What to do:
Reproduce verbatim every line of the listing below, from the line containing "Image resolution: width=1024" down to the line containing "name-label: Name is", including both of those lines.

──────

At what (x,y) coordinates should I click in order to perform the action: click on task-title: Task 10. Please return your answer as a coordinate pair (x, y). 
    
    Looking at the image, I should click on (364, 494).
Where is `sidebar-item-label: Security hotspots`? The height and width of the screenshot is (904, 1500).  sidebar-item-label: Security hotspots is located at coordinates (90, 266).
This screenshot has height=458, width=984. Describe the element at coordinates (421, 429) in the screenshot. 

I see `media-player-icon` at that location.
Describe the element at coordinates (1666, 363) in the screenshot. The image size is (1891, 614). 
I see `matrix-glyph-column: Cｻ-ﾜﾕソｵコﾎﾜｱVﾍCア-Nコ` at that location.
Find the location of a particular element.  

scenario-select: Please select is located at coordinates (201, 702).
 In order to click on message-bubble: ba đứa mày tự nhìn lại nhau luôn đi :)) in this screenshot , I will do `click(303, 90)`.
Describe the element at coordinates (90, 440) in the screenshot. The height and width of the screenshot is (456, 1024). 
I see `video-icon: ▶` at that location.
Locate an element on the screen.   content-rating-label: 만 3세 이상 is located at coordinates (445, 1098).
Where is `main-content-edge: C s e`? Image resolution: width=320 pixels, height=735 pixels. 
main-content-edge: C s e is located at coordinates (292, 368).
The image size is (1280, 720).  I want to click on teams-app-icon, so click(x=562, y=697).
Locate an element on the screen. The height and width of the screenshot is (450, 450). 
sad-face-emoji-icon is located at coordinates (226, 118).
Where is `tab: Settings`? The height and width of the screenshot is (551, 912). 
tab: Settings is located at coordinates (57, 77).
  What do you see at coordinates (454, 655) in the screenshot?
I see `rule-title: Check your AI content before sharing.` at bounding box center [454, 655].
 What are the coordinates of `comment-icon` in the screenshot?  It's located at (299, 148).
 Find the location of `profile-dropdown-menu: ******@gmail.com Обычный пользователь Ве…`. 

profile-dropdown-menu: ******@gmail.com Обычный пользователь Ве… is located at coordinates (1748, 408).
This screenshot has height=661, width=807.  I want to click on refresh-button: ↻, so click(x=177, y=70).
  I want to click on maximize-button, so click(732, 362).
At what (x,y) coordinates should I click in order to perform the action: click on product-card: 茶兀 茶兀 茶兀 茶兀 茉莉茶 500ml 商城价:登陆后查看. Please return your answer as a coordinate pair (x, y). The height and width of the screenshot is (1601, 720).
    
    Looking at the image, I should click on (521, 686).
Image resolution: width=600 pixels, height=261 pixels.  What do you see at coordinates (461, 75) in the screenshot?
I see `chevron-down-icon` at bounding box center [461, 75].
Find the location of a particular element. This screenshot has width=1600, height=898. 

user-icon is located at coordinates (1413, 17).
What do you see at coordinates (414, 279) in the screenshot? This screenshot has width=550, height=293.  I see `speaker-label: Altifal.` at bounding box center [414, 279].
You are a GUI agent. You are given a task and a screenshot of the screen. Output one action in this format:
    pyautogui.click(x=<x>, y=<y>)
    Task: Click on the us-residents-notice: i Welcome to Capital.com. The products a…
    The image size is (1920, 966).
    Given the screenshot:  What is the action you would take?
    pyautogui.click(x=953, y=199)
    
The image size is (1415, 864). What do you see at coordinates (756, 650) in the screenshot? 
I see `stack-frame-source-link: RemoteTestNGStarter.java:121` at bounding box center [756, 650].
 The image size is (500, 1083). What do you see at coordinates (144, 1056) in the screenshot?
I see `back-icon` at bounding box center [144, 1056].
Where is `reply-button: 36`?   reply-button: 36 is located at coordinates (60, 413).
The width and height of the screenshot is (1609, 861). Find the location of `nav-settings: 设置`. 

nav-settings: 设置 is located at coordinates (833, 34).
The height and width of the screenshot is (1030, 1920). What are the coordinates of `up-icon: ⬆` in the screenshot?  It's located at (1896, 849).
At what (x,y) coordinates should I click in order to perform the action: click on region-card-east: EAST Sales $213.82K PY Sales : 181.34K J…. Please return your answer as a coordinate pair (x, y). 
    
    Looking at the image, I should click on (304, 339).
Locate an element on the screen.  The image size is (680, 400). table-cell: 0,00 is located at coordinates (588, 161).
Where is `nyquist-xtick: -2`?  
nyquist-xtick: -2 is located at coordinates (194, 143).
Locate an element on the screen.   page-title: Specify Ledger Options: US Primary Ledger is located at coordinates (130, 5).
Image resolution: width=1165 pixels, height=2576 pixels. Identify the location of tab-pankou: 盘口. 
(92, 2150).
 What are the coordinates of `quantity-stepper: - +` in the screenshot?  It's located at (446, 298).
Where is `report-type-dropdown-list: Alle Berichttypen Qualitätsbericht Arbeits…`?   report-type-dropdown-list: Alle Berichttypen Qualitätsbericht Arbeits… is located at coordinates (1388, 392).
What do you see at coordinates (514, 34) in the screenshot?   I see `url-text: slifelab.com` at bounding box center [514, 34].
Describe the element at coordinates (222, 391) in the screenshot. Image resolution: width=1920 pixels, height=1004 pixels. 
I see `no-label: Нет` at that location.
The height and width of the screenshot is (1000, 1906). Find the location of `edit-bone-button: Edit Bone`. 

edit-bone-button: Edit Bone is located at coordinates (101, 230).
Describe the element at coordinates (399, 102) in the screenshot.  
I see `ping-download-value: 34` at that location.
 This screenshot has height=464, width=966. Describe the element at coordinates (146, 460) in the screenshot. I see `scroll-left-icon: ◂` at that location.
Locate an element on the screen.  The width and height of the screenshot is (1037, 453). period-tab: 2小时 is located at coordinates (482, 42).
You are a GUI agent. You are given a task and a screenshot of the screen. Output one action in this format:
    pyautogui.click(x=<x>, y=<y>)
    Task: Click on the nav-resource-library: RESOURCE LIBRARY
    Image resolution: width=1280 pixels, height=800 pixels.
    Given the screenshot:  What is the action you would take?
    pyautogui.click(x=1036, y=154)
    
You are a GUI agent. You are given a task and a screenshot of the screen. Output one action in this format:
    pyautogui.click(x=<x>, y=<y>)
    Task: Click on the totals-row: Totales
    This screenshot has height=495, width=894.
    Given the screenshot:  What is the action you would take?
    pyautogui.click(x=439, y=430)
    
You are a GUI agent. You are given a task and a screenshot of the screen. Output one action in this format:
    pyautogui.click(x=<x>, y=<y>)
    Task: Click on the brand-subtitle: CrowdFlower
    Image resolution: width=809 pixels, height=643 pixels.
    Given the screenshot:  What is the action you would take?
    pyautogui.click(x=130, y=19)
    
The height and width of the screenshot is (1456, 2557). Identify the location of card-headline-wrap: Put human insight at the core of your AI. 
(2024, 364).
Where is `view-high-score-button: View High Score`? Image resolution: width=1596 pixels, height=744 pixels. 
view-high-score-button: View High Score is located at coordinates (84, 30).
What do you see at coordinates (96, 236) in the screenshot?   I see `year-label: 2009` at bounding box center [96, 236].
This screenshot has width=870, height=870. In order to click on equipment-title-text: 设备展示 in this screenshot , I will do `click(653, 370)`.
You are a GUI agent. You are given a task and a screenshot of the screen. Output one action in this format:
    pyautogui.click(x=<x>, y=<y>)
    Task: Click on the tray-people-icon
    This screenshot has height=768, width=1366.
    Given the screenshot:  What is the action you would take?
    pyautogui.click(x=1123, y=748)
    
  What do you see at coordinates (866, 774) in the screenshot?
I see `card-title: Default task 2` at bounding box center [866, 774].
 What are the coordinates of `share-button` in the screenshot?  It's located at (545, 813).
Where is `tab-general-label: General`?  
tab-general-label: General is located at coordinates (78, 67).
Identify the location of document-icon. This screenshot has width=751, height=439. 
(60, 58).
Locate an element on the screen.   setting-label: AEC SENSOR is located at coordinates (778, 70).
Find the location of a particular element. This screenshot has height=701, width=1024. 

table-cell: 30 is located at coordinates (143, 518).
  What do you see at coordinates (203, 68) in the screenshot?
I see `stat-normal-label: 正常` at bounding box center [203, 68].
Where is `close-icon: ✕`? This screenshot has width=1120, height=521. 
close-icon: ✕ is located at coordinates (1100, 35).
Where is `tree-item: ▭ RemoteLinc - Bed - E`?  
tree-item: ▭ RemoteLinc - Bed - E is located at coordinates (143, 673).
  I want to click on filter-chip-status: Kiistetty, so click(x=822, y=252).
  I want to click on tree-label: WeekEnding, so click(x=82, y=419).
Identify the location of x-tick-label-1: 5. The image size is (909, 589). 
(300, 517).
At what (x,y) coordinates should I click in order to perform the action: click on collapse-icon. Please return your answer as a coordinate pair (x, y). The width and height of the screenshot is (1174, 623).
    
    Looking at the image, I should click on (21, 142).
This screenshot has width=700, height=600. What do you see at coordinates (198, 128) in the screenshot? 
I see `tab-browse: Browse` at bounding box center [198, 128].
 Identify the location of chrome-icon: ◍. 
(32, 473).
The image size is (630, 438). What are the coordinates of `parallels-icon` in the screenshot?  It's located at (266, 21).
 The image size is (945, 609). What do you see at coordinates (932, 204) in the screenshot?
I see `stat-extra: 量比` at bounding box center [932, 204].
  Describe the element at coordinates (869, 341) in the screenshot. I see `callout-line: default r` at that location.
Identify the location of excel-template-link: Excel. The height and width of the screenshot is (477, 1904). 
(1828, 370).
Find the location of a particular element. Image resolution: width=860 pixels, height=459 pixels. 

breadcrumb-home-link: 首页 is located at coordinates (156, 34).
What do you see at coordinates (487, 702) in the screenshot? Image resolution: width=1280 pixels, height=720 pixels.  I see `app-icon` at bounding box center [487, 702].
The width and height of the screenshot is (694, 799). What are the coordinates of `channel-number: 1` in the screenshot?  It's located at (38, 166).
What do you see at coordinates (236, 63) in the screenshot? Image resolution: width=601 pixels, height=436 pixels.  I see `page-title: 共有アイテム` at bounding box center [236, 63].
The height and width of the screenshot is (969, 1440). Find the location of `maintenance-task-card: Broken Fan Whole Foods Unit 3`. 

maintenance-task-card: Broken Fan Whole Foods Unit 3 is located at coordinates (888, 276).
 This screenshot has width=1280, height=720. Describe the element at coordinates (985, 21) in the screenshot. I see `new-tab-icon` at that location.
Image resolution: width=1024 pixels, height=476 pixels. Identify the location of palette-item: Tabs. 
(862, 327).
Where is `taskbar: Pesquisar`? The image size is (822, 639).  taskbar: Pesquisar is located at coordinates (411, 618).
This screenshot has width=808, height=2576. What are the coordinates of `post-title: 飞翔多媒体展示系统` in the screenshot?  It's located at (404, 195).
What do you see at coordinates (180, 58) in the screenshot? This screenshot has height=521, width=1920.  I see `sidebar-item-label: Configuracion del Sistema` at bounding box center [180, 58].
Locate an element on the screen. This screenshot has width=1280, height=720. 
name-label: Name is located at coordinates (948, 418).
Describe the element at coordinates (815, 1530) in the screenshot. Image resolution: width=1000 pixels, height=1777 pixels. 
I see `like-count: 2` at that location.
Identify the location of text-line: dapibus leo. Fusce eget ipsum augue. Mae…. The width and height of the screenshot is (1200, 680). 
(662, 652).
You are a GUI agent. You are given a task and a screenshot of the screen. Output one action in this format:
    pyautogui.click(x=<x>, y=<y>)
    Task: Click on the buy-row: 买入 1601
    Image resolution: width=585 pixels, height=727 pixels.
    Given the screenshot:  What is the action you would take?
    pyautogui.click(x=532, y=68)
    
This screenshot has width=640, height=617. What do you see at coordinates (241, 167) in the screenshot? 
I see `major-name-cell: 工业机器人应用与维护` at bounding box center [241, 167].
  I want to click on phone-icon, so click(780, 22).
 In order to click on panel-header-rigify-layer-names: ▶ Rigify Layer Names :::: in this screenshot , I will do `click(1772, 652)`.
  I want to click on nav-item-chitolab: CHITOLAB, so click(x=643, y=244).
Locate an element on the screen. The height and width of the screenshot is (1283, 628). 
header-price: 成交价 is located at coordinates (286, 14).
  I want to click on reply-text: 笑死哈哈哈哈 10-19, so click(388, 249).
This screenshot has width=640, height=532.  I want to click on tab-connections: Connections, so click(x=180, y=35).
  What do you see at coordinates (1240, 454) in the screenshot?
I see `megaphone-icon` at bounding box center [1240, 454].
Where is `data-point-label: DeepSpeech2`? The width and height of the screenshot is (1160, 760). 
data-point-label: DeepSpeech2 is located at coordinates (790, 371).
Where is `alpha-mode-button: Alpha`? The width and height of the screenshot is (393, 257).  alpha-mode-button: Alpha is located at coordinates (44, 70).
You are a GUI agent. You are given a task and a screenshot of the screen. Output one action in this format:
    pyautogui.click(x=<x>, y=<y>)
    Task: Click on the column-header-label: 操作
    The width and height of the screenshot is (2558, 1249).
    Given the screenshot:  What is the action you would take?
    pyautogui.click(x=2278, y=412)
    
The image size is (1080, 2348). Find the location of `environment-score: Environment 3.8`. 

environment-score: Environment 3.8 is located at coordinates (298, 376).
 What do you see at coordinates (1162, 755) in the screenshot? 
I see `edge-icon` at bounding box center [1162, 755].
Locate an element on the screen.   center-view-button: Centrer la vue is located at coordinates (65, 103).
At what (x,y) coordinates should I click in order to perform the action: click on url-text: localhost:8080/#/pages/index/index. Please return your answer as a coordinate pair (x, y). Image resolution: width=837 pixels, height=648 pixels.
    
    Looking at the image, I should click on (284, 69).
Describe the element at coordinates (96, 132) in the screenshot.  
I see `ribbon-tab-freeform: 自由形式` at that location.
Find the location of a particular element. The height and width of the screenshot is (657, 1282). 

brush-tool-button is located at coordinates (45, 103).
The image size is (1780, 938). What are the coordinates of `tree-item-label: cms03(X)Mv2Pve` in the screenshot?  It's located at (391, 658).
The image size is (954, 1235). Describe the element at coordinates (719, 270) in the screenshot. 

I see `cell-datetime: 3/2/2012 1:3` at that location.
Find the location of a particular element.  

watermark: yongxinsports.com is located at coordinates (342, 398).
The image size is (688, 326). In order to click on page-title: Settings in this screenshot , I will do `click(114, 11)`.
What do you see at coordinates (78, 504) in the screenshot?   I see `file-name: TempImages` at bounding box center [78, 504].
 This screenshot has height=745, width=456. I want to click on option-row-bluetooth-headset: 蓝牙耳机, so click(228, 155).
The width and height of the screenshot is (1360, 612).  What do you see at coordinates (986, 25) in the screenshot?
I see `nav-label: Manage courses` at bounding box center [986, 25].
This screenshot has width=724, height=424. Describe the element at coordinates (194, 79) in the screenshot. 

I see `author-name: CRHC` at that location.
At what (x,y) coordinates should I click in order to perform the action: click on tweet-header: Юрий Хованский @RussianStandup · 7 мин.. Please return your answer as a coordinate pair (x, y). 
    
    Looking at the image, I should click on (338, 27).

──────

Answer to this task:
Image resolution: width=1024 pixels, height=476 pixels. Identify the location of palette-item: Tabs. 
(862, 327).
Where is `taskbar: Pesquisar`? The image size is (822, 639).  taskbar: Pesquisar is located at coordinates (411, 618).
This screenshot has width=808, height=2576. What are the coordinates of `post-title: 飞翔多媒体展示系统` in the screenshot?  It's located at (404, 195).
What do you see at coordinates (180, 58) in the screenshot? This screenshot has height=521, width=1920.  I see `sidebar-item-label: Configuracion del Sistema` at bounding box center [180, 58].
Locate an element on the screen. This screenshot has width=1280, height=720. 
name-label: Name is located at coordinates (948, 418).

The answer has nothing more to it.